Task objective: From the line that holds "Click the plus icon beside Secukinumab" to the end of the records, reproduce every line exactly. No pictures.

Items listed in a dataset:

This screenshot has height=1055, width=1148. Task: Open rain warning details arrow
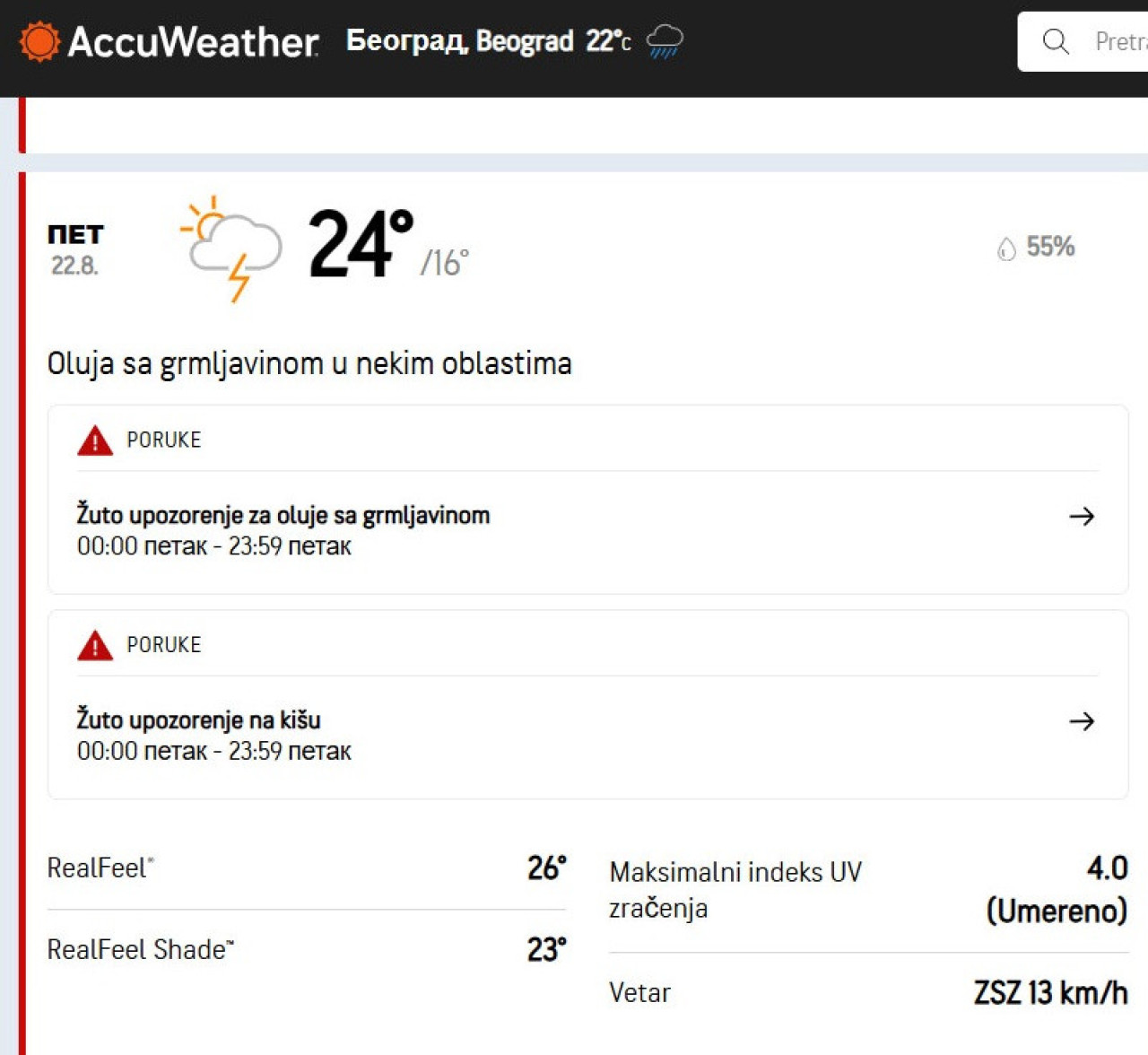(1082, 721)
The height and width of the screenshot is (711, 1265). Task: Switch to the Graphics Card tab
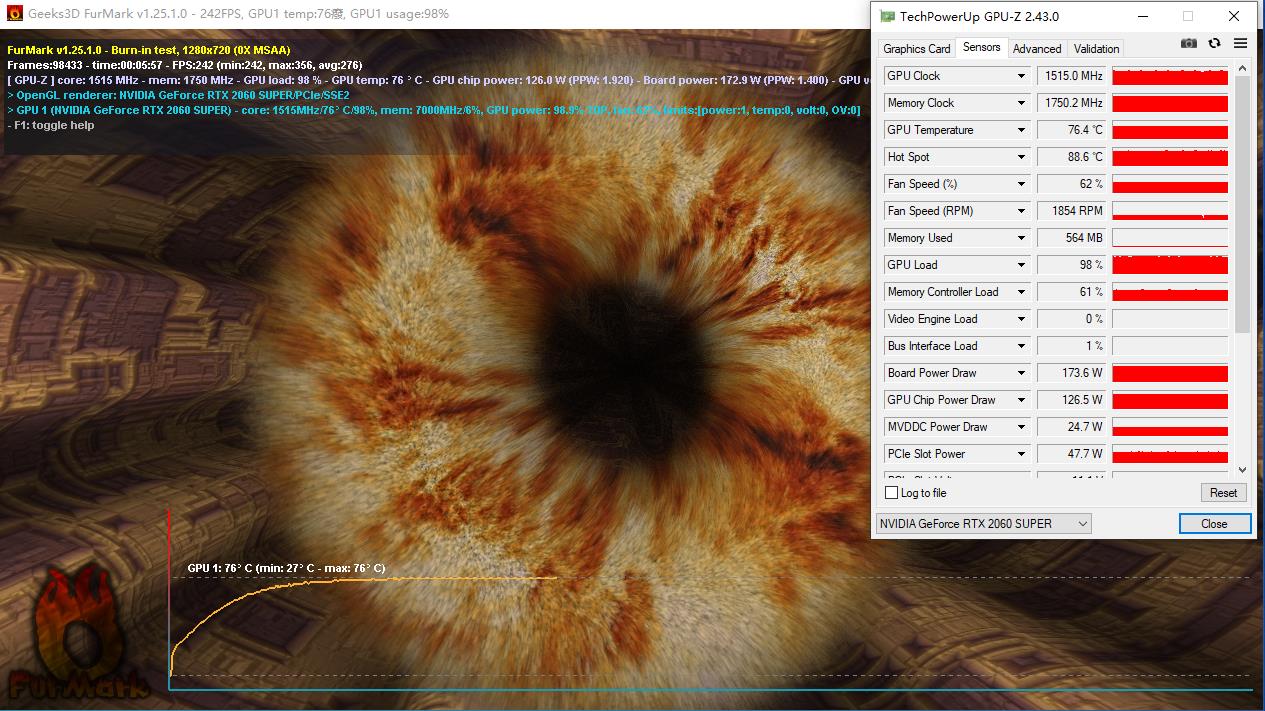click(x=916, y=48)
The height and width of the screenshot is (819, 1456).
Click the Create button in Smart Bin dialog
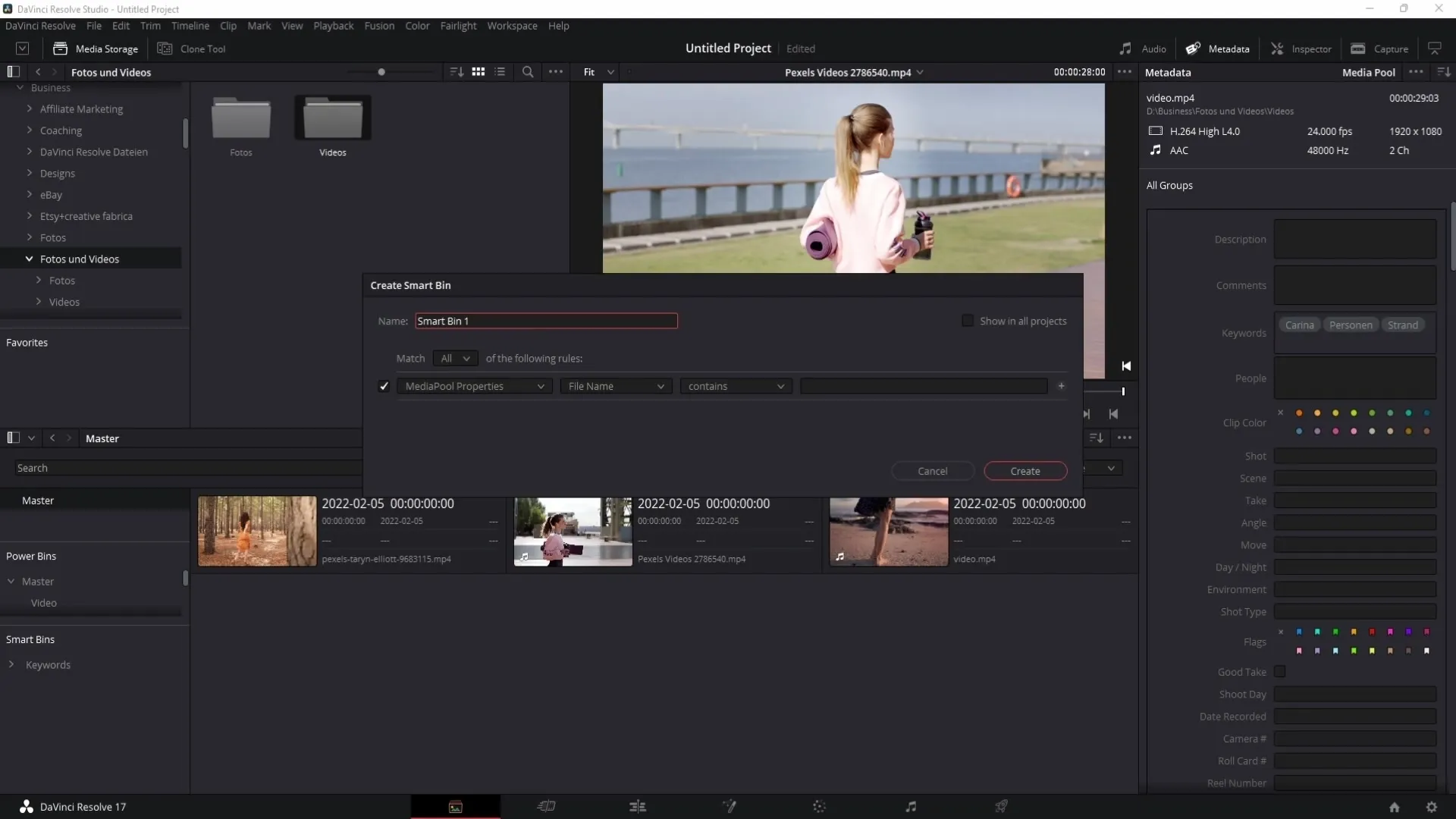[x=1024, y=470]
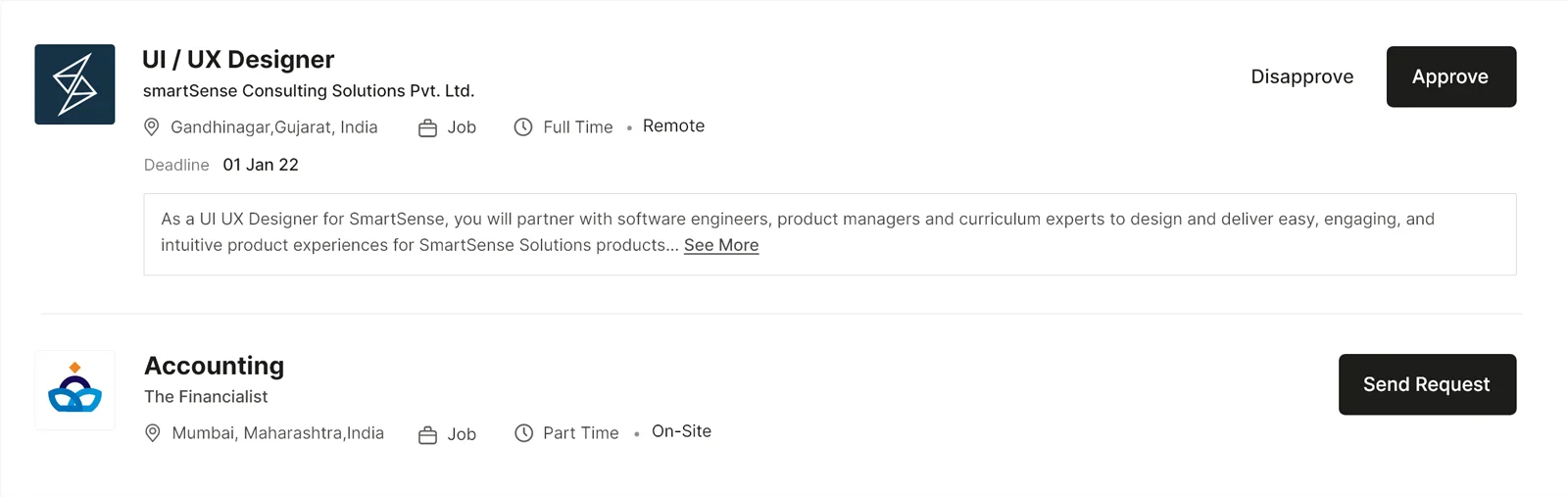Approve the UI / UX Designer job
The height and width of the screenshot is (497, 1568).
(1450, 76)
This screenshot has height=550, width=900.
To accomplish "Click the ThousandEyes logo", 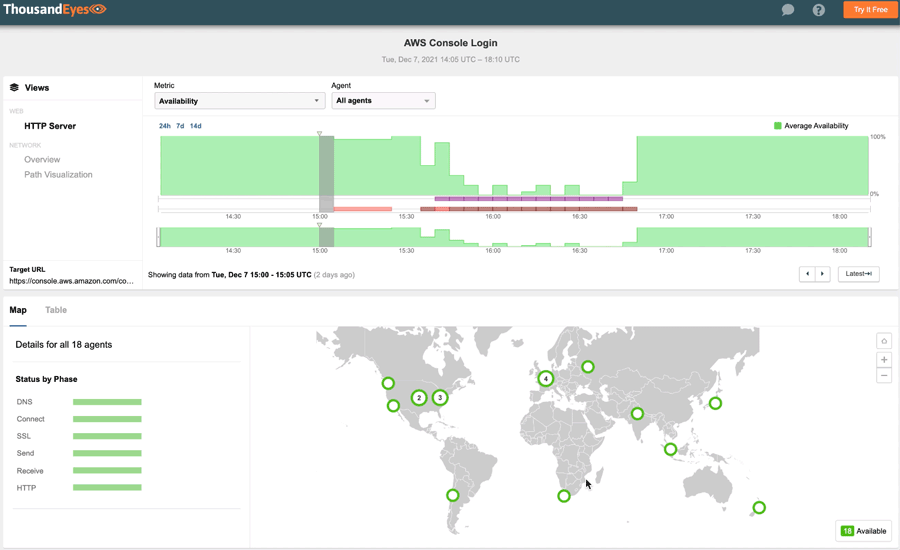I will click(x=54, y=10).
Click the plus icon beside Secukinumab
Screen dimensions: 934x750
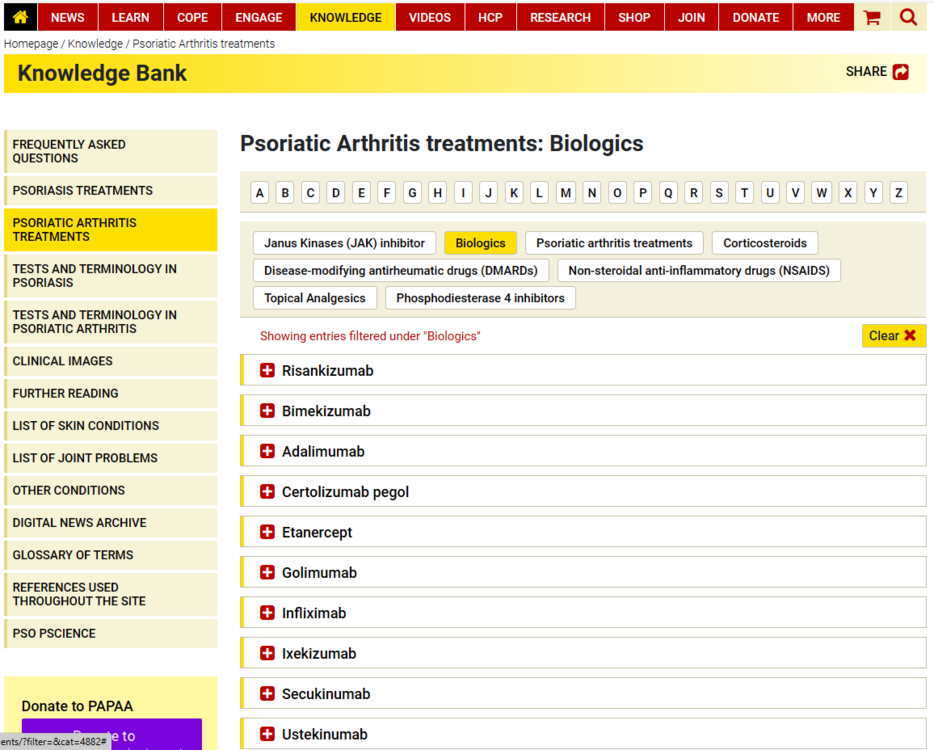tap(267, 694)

Reply to the task:
Click the plus icon beside Secukinumab
Screen dimensions: 934x750
tap(267, 694)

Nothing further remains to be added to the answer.